LISTED ENTRIES:
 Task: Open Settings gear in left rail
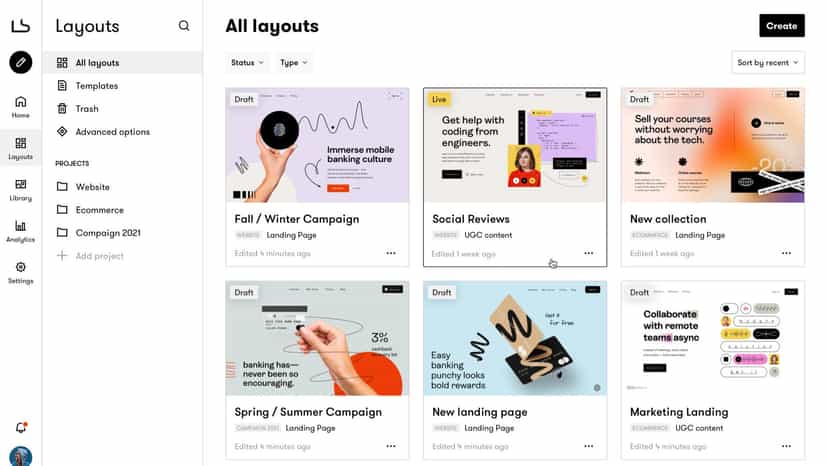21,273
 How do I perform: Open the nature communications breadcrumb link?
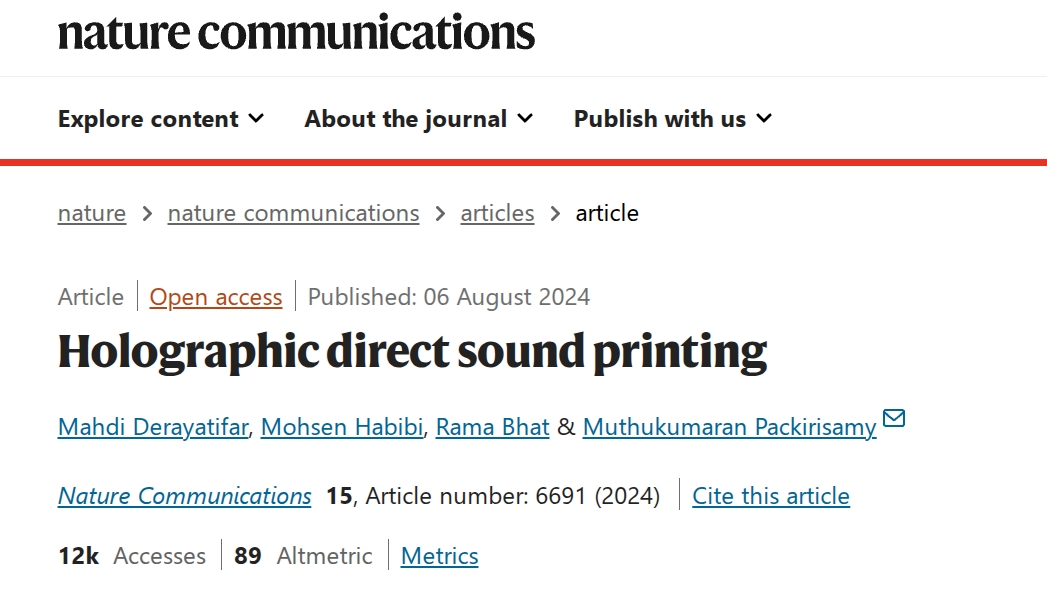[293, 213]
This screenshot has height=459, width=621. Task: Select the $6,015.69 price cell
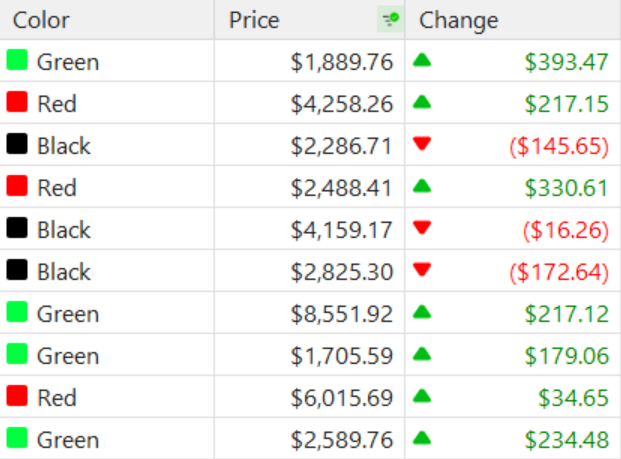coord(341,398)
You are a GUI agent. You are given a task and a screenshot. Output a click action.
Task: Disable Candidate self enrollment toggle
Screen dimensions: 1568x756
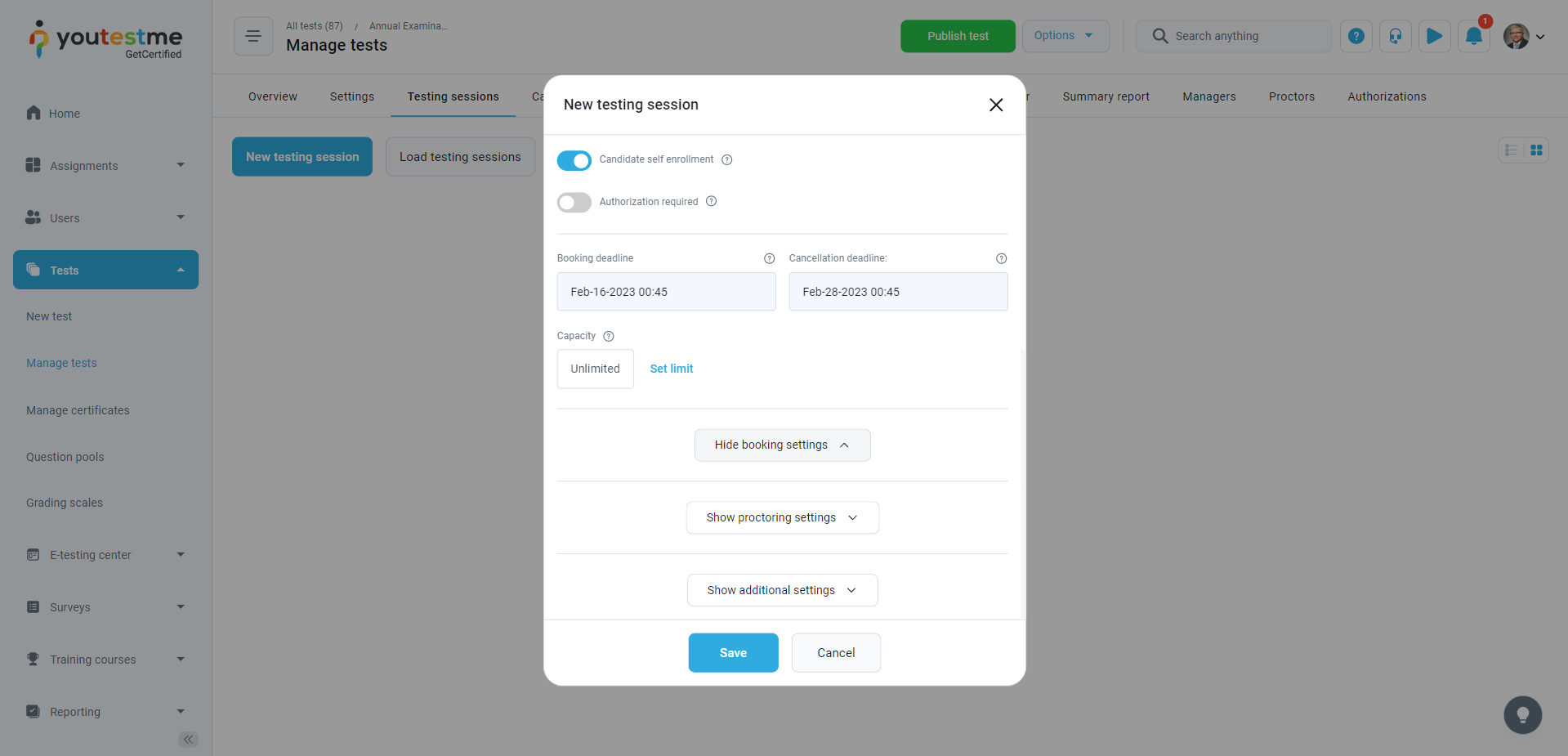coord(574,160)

TASK PROMPT:
Please, leaving out all pictures, transcribe exactly the lines above from the one containing "How do I perform: Open" through the final line, both included.

YOUR SOLUTION:
 How do I perform: Open the nature communications breadcrumb link?
[293, 213]
This screenshot has height=459, width=621. Task: Select the $6,015.69 price cell
coord(341,398)
You are a GUI agent. You are given a task and a screenshot. Output a click action.
Task: Disable Candidate self enrollment toggle
Screen dimensions: 1568x756
coord(574,160)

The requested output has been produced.